##### RECORDS SHOWN

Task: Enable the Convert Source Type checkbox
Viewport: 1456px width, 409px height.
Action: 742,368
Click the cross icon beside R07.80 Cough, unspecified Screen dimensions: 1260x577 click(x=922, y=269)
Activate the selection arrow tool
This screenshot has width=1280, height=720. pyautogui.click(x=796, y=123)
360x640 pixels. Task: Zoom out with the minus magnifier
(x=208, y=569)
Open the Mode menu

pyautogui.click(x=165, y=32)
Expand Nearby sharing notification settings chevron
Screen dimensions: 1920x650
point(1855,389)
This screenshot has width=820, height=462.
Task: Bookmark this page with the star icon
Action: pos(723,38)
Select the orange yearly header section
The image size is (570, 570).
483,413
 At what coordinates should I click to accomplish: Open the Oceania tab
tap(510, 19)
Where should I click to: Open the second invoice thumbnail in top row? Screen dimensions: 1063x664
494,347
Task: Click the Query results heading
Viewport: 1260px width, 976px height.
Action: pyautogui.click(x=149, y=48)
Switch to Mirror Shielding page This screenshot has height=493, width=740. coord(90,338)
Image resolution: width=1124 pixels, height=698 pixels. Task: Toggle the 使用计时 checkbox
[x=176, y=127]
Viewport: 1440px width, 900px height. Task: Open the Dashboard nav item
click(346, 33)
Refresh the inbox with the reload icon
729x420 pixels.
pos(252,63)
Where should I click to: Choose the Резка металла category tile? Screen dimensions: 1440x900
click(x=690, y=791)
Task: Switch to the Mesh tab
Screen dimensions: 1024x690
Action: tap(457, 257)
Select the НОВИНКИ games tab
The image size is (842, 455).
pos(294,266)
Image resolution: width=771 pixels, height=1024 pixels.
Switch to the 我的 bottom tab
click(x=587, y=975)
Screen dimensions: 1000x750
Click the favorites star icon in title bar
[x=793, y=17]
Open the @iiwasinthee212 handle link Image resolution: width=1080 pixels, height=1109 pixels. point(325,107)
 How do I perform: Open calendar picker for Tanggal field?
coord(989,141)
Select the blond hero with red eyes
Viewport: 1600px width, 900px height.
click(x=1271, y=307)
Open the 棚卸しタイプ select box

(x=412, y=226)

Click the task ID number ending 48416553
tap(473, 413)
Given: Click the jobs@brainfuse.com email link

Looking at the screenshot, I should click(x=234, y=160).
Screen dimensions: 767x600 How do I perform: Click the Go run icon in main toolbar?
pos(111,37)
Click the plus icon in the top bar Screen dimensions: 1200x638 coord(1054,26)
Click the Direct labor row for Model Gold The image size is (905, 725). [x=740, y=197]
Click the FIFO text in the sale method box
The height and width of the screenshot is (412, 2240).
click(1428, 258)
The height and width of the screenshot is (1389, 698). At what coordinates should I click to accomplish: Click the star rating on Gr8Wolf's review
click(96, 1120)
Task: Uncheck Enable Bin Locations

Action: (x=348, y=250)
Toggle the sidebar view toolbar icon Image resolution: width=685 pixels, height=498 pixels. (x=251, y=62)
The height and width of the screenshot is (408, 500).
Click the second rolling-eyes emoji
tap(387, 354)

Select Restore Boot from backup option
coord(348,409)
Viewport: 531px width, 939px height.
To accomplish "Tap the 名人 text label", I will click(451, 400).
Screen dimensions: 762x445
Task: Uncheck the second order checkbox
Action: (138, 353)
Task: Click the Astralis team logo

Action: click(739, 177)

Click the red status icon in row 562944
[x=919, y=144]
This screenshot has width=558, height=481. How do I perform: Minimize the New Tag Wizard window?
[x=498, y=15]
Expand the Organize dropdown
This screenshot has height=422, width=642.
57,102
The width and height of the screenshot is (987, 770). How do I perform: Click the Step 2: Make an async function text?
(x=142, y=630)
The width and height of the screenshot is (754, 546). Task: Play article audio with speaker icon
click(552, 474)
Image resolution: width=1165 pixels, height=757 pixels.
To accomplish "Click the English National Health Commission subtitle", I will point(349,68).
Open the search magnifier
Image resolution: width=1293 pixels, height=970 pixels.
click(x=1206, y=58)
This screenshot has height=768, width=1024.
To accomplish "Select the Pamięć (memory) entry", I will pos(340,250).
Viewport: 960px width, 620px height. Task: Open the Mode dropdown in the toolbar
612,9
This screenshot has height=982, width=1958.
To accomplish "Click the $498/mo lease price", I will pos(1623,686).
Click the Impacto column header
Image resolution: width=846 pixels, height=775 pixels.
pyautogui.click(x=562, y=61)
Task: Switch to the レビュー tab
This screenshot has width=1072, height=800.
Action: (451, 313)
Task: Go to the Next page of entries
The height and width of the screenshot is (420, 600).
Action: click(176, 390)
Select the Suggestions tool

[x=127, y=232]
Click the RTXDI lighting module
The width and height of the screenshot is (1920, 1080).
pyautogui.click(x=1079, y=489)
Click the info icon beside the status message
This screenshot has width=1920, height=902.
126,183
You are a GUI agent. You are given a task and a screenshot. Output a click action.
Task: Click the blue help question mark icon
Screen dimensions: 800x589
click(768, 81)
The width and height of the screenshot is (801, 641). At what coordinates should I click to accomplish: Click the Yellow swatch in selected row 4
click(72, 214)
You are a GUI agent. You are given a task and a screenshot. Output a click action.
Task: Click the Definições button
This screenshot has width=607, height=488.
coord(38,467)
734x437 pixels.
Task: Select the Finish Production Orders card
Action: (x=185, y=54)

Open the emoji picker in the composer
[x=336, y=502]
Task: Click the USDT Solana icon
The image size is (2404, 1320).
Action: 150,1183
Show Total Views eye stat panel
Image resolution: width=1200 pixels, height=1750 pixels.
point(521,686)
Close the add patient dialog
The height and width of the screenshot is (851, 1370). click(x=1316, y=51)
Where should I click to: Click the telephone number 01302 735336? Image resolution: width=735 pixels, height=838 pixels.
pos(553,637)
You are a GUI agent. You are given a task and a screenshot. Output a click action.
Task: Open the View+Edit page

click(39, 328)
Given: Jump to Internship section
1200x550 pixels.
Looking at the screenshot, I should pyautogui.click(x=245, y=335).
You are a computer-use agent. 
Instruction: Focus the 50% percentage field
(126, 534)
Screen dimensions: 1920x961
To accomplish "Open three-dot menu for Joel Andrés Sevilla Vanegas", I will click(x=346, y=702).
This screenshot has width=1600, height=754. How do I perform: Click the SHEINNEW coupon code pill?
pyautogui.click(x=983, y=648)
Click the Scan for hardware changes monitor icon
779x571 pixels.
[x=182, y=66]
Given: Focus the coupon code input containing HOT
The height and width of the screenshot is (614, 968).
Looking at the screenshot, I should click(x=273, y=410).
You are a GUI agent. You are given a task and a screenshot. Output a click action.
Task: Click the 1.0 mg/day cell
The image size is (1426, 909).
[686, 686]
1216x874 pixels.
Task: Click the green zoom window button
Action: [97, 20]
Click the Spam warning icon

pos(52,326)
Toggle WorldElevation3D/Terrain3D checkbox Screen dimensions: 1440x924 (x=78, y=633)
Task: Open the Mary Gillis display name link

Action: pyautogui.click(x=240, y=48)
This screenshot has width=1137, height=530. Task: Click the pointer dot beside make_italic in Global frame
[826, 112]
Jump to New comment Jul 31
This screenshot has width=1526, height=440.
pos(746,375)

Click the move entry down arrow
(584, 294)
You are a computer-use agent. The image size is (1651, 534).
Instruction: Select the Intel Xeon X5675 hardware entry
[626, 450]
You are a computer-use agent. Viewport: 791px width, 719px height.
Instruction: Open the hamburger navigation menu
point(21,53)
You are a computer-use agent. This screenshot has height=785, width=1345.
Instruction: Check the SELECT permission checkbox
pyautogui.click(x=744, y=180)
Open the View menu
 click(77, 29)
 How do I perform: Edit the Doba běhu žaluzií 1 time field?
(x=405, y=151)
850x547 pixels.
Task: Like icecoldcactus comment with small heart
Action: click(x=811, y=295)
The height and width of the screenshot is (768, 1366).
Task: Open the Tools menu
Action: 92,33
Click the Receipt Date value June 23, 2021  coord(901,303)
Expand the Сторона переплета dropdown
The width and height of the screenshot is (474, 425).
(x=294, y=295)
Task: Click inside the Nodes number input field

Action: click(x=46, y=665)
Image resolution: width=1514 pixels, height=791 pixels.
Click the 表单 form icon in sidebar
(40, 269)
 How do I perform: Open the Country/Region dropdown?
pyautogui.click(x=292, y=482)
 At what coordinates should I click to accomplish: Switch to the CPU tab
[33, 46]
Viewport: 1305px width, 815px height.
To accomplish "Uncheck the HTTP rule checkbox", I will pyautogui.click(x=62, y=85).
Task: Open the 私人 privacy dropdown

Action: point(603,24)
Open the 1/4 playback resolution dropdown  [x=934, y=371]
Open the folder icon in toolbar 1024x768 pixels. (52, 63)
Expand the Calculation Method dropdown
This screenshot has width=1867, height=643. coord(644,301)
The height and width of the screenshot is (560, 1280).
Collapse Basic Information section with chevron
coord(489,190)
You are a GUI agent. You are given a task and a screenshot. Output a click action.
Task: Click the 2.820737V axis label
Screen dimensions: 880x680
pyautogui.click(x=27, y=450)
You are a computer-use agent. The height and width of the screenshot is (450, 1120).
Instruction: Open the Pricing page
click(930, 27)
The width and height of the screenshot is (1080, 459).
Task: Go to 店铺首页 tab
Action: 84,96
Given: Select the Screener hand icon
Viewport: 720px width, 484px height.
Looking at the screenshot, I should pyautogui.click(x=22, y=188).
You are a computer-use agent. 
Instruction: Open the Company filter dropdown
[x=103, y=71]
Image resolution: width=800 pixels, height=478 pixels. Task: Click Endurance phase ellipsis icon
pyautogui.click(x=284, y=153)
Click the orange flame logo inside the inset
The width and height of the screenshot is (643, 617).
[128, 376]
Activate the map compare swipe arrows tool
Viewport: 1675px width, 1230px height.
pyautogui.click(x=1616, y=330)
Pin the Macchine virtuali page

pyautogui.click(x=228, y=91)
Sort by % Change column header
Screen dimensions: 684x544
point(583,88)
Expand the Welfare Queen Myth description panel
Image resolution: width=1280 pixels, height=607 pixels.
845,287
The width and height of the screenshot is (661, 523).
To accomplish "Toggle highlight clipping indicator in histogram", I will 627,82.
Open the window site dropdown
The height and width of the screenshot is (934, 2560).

##########

Return every line of the data above in which "header" appears.

Select the orange yearly header section
Click the Impacto column header
Sort by % Change column header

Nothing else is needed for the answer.